» DATA FOR THIS EXERCISE:
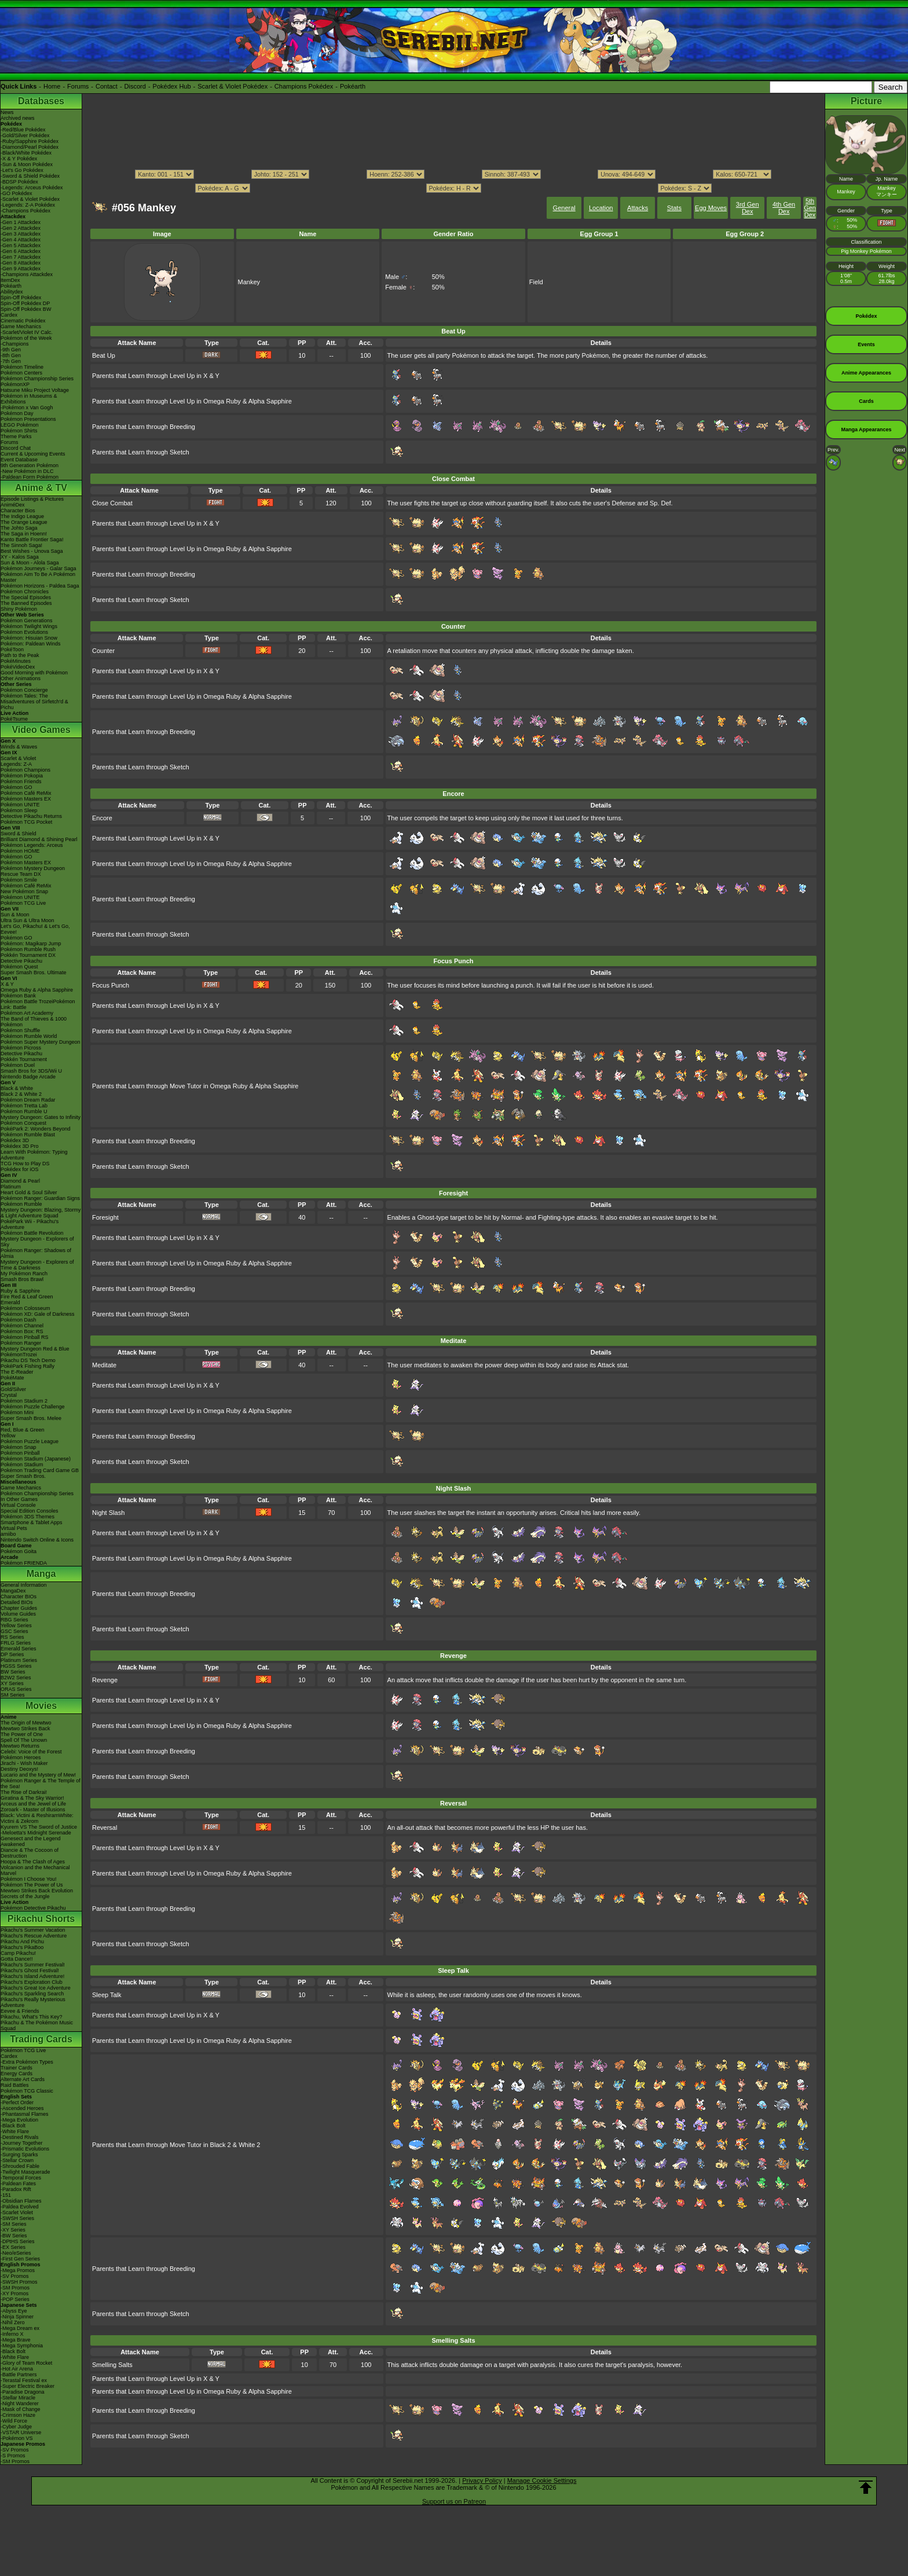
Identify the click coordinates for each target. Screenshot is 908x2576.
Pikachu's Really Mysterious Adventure (33, 2002)
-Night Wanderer (20, 2403)
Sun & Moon (15, 915)
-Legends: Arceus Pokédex (32, 187)
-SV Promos (15, 2276)
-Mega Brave (16, 2340)
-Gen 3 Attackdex (21, 234)
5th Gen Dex (810, 207)
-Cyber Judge (16, 2427)
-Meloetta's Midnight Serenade (36, 1833)
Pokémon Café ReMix (26, 793)
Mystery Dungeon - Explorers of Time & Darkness (37, 1265)
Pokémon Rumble (21, 1204)
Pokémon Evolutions (24, 632)
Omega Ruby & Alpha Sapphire (37, 990)
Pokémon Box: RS (22, 1331)
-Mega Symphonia (22, 2346)
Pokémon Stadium (22, 1464)
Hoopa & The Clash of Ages (33, 1862)
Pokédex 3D (15, 1140)
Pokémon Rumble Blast (28, 1134)
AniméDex (13, 505)
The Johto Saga (19, 528)
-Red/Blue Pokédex (23, 130)
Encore (102, 817)
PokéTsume (14, 719)
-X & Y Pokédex (19, 159)
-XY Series (13, 2230)
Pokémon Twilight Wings (29, 626)
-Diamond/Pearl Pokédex (29, 147)
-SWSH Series (17, 2218)
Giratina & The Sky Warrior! (32, 1798)
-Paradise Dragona (23, 2392)
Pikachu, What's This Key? (32, 2017)
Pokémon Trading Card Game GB (40, 1470)
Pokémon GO (16, 787)
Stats (674, 207)
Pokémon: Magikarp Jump (31, 943)
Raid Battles (15, 2085)
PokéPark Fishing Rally (27, 1366)
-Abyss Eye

» AIM OF THE EXERCISE: Your response must consist of the material above, reproduced word for word, with the images omitted.

» COMPLETED TASK:
Identify the click coordinates for each target. Screenshot is 908x2576.
Pikachu's Really Mysterious Adventure (33, 2002)
-Night Wanderer (20, 2403)
Sun & Moon (15, 915)
-Legends: Arceus Pokédex (32, 187)
-SV Promos (15, 2276)
-Mega Brave (16, 2340)
-Gen 3 Attackdex (21, 234)
5th Gen Dex (810, 207)
-Cyber Judge (16, 2427)
-Meloetta's Midnight Serenade (36, 1833)
Pokémon Café ReMix (26, 793)
Mystery Dungeon - Explorers of Time & Darkness (37, 1265)
Pokémon Rumble (21, 1204)
Pokémon Evolutions (24, 632)
Omega Ruby & Alpha Sapphire (37, 990)
Pokémon Box: RS (22, 1331)
-Mega Symphonia (22, 2346)
Pokémon Stadium (22, 1464)
Hoopa & The Clash of Ages (33, 1862)
Pokédex 3D (15, 1140)
Pokémon Rumble Blast (28, 1134)
AniméDex (13, 505)
The Johto Saga (19, 528)
-Red/Blue Pokédex (23, 130)
Encore (102, 817)
PokéTsume (14, 719)
-X & Y Pokédex (19, 159)
-XY Series (13, 2230)
Pokémon Twilight Wings (29, 626)
-Diamond/Pearl Pokédex (29, 147)
-SWSH Series (17, 2218)
Giratina & The Sky Warrior! (32, 1798)
-Paradise Dragona (23, 2392)
Pikachu, What's This Key? (32, 2017)
Pokémon Trading Card Game GB (40, 1470)
Pokémon GO (16, 787)
Stats (674, 207)
Pokémon: Magikarp Jump (31, 943)
Raid Battles (15, 2085)
PokéPark Fishing Rally (27, 1366)
-Abyss Eye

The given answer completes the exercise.